● **Your goal**:
Pull out each line of the rows below that contains the string "blue". Case matters, so a line counts only if its capitalization matches.

● **Rows for locating described items**:
— start —
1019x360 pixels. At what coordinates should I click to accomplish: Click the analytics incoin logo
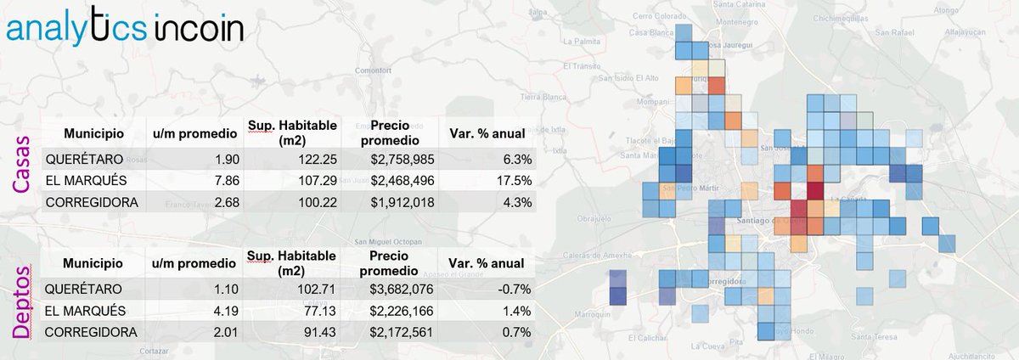125,30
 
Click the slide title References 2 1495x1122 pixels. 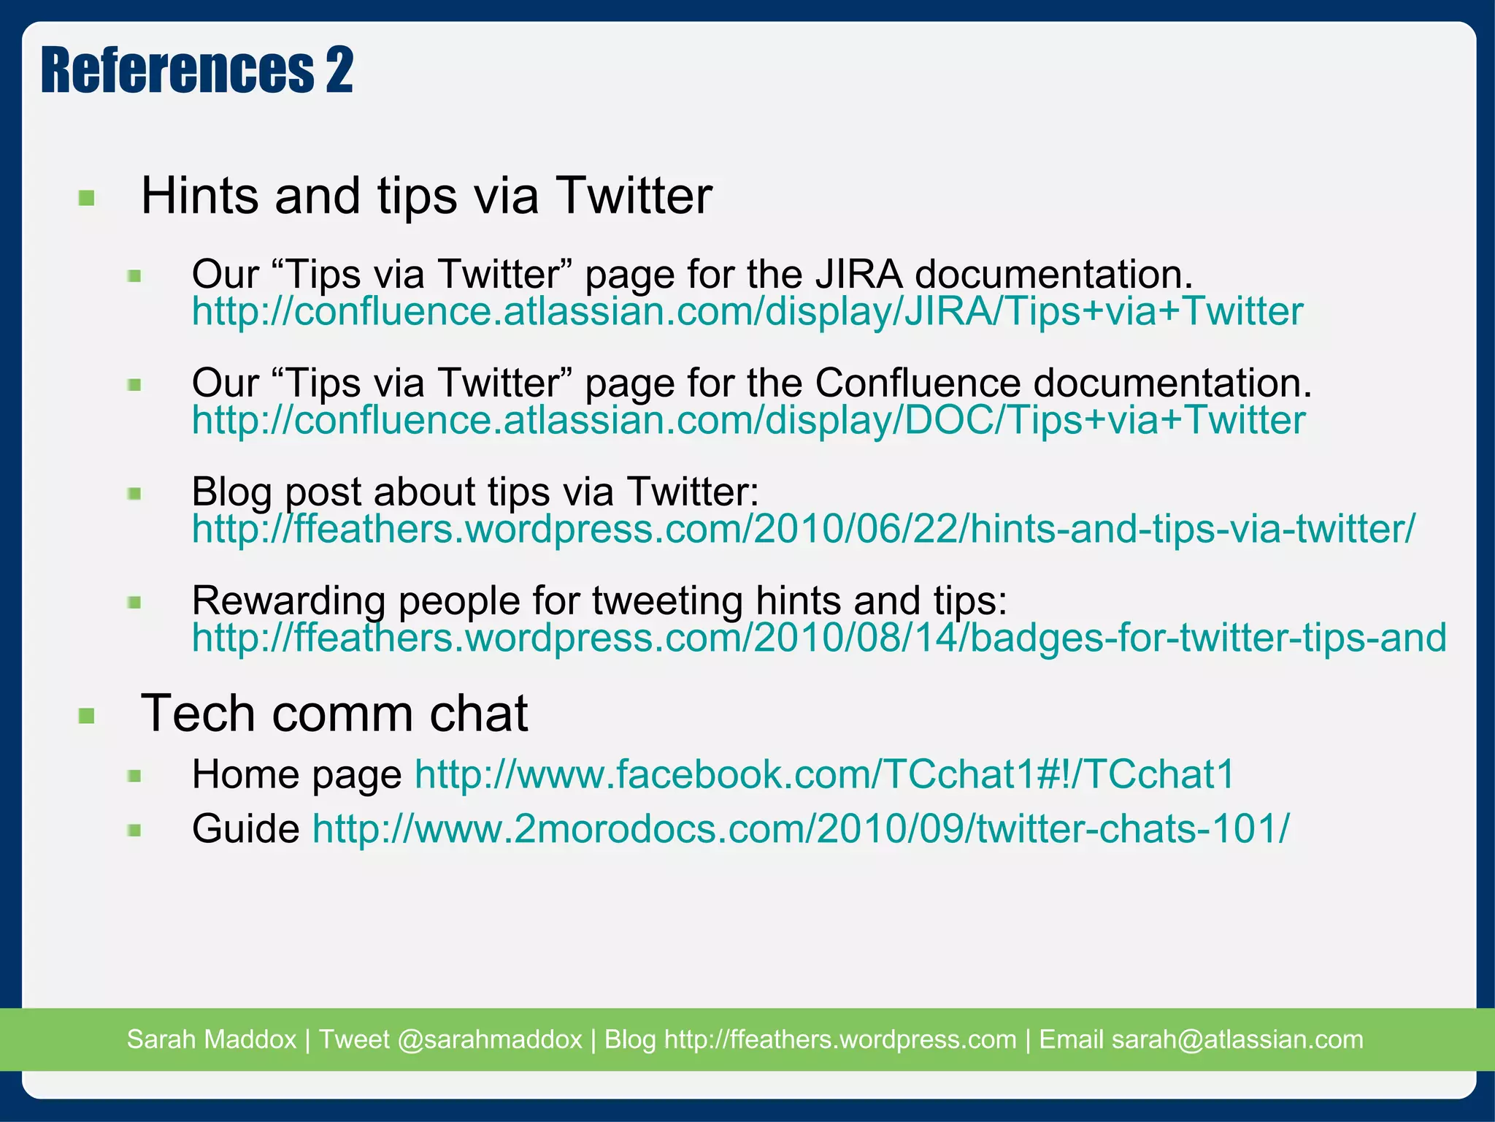coord(197,70)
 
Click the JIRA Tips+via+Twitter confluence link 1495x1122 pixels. coord(747,312)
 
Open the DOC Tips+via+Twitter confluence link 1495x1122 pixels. coord(748,421)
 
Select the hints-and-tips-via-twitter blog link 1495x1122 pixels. coord(803,529)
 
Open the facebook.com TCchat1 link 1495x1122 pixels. coord(824,774)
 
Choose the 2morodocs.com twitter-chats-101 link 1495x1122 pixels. coord(801,829)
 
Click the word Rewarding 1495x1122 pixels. coord(288,600)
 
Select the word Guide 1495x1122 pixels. coord(245,829)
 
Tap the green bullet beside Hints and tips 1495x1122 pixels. coord(87,198)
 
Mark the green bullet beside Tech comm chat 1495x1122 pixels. coord(87,715)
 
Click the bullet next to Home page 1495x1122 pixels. coord(134,776)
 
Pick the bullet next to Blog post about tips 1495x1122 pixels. coord(134,494)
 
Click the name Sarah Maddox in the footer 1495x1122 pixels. coord(211,1039)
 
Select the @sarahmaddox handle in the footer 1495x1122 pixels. coord(490,1039)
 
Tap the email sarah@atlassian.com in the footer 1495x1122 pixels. coord(1237,1039)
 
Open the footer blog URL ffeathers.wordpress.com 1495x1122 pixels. coord(840,1039)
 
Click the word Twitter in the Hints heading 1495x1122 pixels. coord(634,196)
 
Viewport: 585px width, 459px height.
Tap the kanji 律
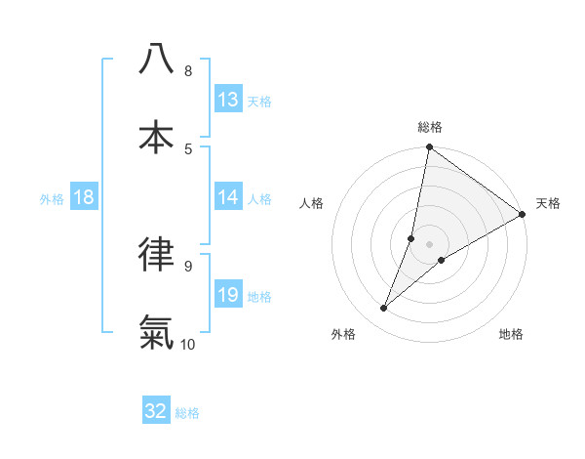point(156,253)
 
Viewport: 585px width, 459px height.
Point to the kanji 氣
point(156,331)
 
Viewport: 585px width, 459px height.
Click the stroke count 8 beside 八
point(187,70)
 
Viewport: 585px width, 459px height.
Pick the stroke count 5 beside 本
point(187,148)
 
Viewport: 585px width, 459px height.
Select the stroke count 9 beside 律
point(187,266)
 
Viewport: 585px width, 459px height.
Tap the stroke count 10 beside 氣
point(188,344)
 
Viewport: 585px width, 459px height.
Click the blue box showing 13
point(228,99)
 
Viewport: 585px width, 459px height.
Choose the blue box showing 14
point(228,197)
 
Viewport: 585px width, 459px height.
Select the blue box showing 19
point(228,295)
— end —
● **The result**:
Click the blue box showing 13
Choose the blue box showing 14
Select the blue box showing 19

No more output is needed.